Speaking at the World Conference on Interventional Oncology (WCIO; 9–12 June, Boston, USA), George Carberry (University of Wisconsin School of Medicine and Public Health, Madison, WI, USA) reported that positioning an antenna at least 5mm away from the heart when performing microwave ablation of the lung is associated with a significant reduction in arrhythmia and cardiac tissue injury compared with positioning the antenna nearer to the heart.
Carberry noted that “little data” exist for the safety of using any ablation modality—radiofrequency ablation, cryoablation, or irreversible electroporation—near the heart, adding: “however, the use of stereotactic body radiation therapy near the heart has been shown to result in severe toxicities due to collateral tissue injury”. Therefore, he and his colleagues sought “to determine the shortest distance between the antenna and heart at which percutaneous pulmonary microwave ablation can be safely performed”.
In the study, they performed microwave ablation—using fluoroscopic computed tomography (CT) guidance—in 11 anesthetised swine. Ablations were performed with a single 17 gauge, gas-cooled, antenna in, following randomisation, either a perpendicular (90±20 degrees) or parallel (180±20 degrees) orientation with respect to the heart. “Distance between the antenna and the heart was randomised to 0.75mm increments between 0mm and 10mm, with the final antenna distance measured during cardiac diastole with the use of continuous CT fluoroscopy,” Carberry commented.
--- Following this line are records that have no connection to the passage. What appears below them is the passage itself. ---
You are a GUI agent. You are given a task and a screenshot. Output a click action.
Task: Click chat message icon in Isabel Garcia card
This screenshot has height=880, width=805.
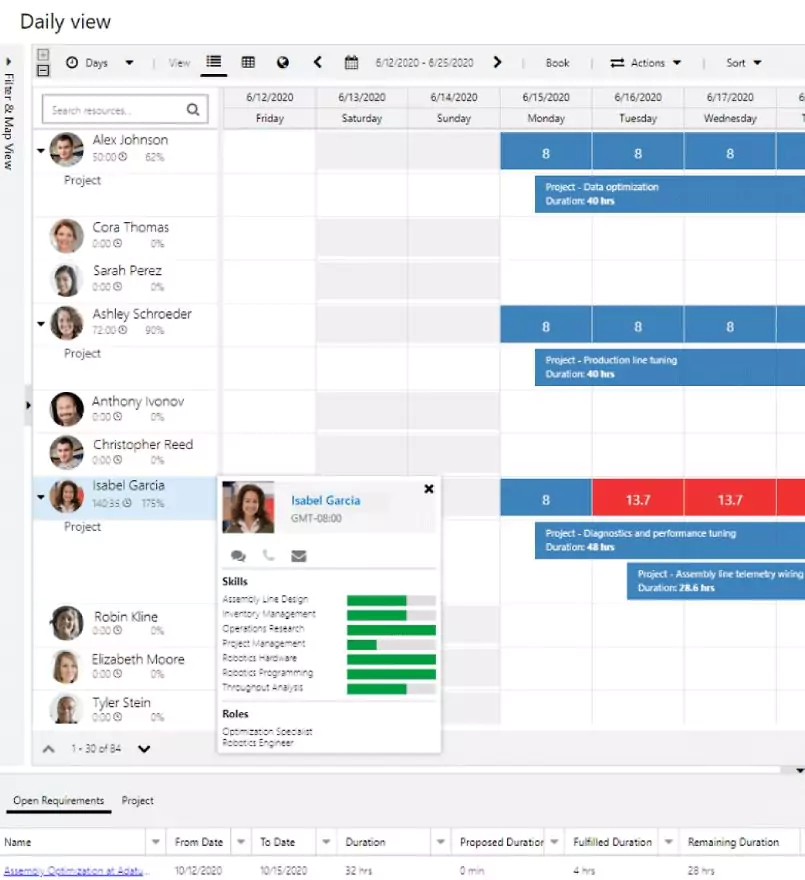tap(238, 556)
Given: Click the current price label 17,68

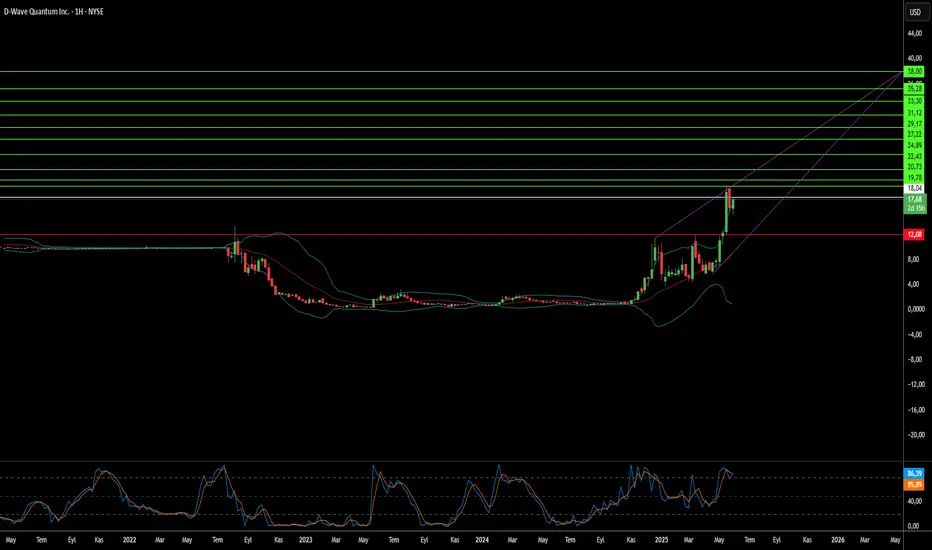Looking at the screenshot, I should pos(914,199).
He added that the ablations were performed for five minutes at 65W unless a significant arrhythmia—asystole, heart block, bradycardia, supraventricular or ventricular tachycardia—developed. Continuous ECG was monitored and recorded during the ablations.
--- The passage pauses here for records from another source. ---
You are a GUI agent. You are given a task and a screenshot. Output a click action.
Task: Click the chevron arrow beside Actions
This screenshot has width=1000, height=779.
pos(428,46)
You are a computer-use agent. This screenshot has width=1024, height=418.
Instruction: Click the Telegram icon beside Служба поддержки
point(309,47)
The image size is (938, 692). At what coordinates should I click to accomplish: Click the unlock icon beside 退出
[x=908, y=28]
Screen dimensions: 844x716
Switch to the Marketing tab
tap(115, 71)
After the ablations, the swine were euthanised and tissue changes assessed with vital stain and histology. ECG rhythms were retrospectively interpreted by a cardiologist. Mixed effects logistic regression was used to assess the risk of cardiac tissue injury and significant arrhythmia that was related to the orientation and distance from the heart to the antenna.
Thirty-four ablations were performed overall and in all of these, the antenna was located <10mm from the heart (range 0—9.9mm). Fifty per cent (17) were performed in the perpendicular orientation and 50% were performed in the parallel orientation. According to Carberry, significant arrhythmias developed during 18% of ablations (at an average of 69±22 seconds into the procedure) and cardiac tissue injury occurred in 50% of ablations. Furthermore, ablations performed with the antenna in a parallel orientation were associated with a higher incidence of cardiac tissue injury for a given antenna-heart distance when compared to ablations performed with a perpendicular orientation.
Carberry commented: “As you might expect, the risk of arrhythmia and cardiac tissue injury decreased with increasing antenna distance from heart in both antenna orientations. However, no significant arrhythmia or tissue injury occurred with an antenna distance ≥4.4mm from the heart when either the parallel and perpendicular antenna orientation was used.”
“The risk of cardiac tissue injury or significant arrhythmia during percutaneous microwave ablation in the lung can be minimised by positioning the antenna at least 5mm from the heart,” he concluded.